Она уже знала по опыту, что долго будет лежать с открытыми глазами и образ Кеннета Уилдинга в который раз не позволит ей смежить веки до утра. Возможно, стаканчик шерри сделает свое дело. Надо спуститься в столовую и захватить с собой бутылку.

Ребекка зажгла свечу, открыла дверь, сделала один шаг и чуть не столкнулась с виновником своей бессонницы, который в это же время вышел из своей комнаты. Чтобы не упасть, она уперлась ладонями ему в спину. Кеннет быстро оглянулся и подхватил ее.

– Прошу прощения, – сказал он. – Я проголодался и решил спуститься на кухню, чтобы немного перекусить. Я был уверен, что все в доме спят и я никого не встречу.

Кеннет был без сюртука и галстука, в расстегнутой на груди рубашке, позволяющей видеть широкую грудь. Чувствуя силу его руки, поддерживающей ее, Ребекка оторвала взгляд от его груди и заглянула ему в лицо. Свет свечи отбрасывал причудливые тени, делая его лицо еще более суровым и загадочным. И это освещение и его непривычный вид… и этот тонкий шрам на лице… и его манящие глаза… Черт возьми, она почти поймала суть…

Брови Кеннета сошлись на переносице.

– Что случилось? – спросил он. И вдруг Ребекку осенило.

– Корсар! – выпалила она. – Зайдите ко мне. Схватив Кеннета за руку, Ребекка затащила его в свою спальню. Он всегда напоминал ей пирата, а байроновский корсар был для нее пират – лихой, бесстрашный, романтичный дикарь. Как же она была глупа, что не поняла этого сразу!

Поставив на стол свечу, Ребекка почти силой усадила Кеннета на диван, не отрывая жадного взгляда от резких черт его лица. «Не лишено благородства», – сказала она себе самой.

Ребекка запустила руки в волосы Кеннета, слегка растрепав их, и они упали на плечи тяжелыми прядями; ее пальцы ощущали их жесткость и шелковистость. Спустив несколько прядей на лоб, Ребекка расстегнула его рубашку еще на две пуговицы, и ее взору предстала широкая загорелая грудь, покрытая темными вьющимися волосами, которую выгодно оттеняла белая рубашка тонкого полотна.

– Великолепно! – воскликнула она, сияя от удовольствия.
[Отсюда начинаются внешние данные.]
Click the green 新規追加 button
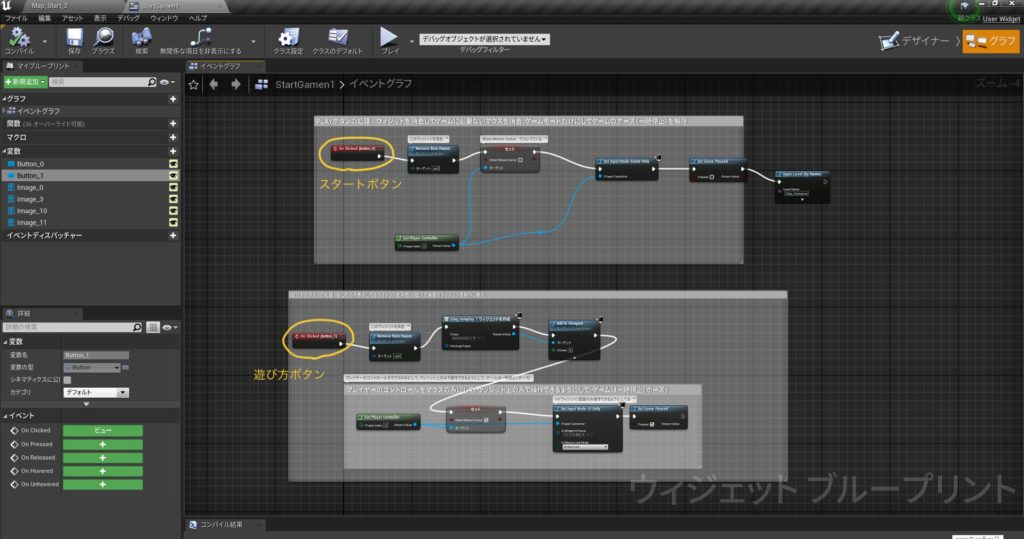The image size is (1024, 539). pyautogui.click(x=25, y=81)
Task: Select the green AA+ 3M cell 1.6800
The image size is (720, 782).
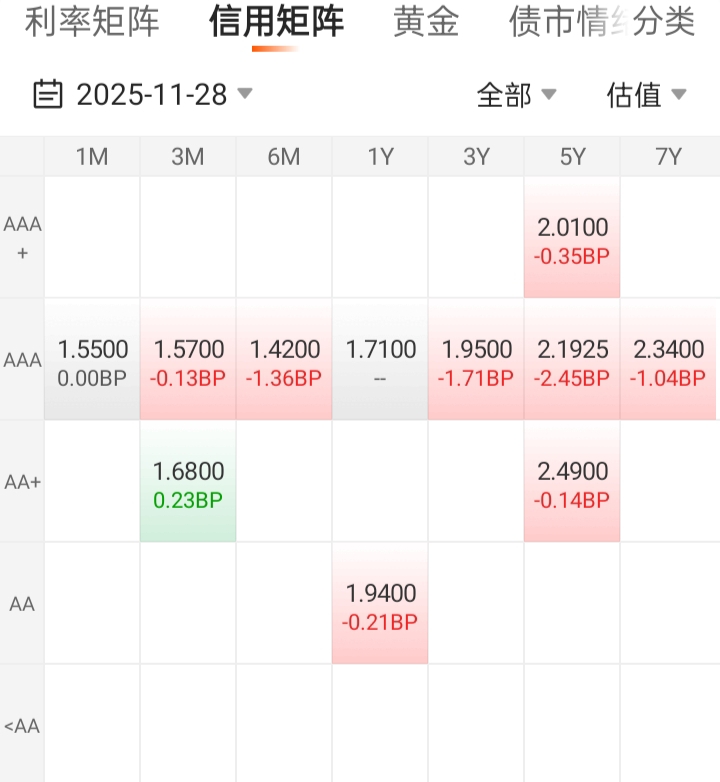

– Великолепно для чего? – спросил Кеннет. В его голосе чувствовалась язвительность, а в глазах затаилась насмешка. Насмешка и что-то еще… что-то неуловимое и таинственное. И только теперь Ребекка поняла, как опрометчиво она поступила, затащив ночью в свою спальню мужчину, да к тому же чуть не сорвав с него рубашку. Слава Богу, ей нечего терять: ее репутация и без того давно погублена.

– Я все время думала, как лучше вас изобразить, и только сейчас до меня дошло, – пустилась в объяснения Ребекка. – Три года назад лорд Байрон написал поэму «Корсар». Она имела небывалый успех. Ее герой – лихой восточный пират, дикий, необузданный и очень романтичный. Именно таким я вас хочу изобразить.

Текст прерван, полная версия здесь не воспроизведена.